> **TASK STATEMENT**
Upon reaching the line containing "Image resolution: width=1389", output that line and all remaining lines exactly, through the end of the entries, and output nothing before it.

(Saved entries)
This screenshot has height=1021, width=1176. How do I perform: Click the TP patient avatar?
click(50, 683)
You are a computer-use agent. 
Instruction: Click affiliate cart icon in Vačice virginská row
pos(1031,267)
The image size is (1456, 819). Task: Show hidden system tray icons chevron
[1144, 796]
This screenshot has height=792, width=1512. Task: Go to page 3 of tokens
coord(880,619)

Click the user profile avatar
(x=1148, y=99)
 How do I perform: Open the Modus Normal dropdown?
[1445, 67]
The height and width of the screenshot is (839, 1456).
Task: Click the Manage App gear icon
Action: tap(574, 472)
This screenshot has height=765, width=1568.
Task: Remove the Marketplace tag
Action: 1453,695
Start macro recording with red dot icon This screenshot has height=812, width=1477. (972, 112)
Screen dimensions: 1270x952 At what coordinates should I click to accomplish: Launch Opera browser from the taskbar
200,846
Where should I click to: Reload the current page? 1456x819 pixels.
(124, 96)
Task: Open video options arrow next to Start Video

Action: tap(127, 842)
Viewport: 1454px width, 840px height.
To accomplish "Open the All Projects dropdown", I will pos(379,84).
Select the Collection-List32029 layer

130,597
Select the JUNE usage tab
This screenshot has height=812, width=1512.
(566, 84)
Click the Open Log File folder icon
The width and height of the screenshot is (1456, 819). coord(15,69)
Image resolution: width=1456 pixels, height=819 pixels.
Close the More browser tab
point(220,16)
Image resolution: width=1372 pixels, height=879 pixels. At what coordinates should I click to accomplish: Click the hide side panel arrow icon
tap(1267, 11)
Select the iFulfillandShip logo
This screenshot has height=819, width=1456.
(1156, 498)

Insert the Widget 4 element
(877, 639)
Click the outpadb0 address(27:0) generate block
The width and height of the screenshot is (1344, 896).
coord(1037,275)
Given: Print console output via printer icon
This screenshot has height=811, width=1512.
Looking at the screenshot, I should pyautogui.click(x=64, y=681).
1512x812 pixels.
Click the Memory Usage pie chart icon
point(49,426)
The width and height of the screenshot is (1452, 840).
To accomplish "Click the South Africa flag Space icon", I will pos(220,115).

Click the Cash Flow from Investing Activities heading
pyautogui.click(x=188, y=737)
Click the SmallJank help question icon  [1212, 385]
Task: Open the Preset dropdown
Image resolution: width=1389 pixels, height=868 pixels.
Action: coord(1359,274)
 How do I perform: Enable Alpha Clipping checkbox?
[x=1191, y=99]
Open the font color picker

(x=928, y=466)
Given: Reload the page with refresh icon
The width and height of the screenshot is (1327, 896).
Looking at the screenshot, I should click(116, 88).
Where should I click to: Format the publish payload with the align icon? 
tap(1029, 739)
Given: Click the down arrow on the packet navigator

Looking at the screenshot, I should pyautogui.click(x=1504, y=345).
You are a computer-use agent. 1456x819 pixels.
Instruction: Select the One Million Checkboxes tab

> **EXERCISE OUTPUT**
Image resolution: width=1389 pixels, height=868 pixels.
Action: coord(1359,274)
 How do I perform: Enable Alpha Clipping checkbox?
[x=1191, y=99]
Open the font color picker

(x=928, y=466)
Given: Reload the page with refresh icon
The width and height of the screenshot is (1327, 896).
Looking at the screenshot, I should click(116, 88).
Where should I click to: Format the publish payload with the align icon? 
tap(1029, 739)
Given: Click the down arrow on the packet navigator

Looking at the screenshot, I should pyautogui.click(x=1504, y=345).
You are a computer-use agent. 1456x819 pixels.
Instruction: Select the One Million Checkboxes tab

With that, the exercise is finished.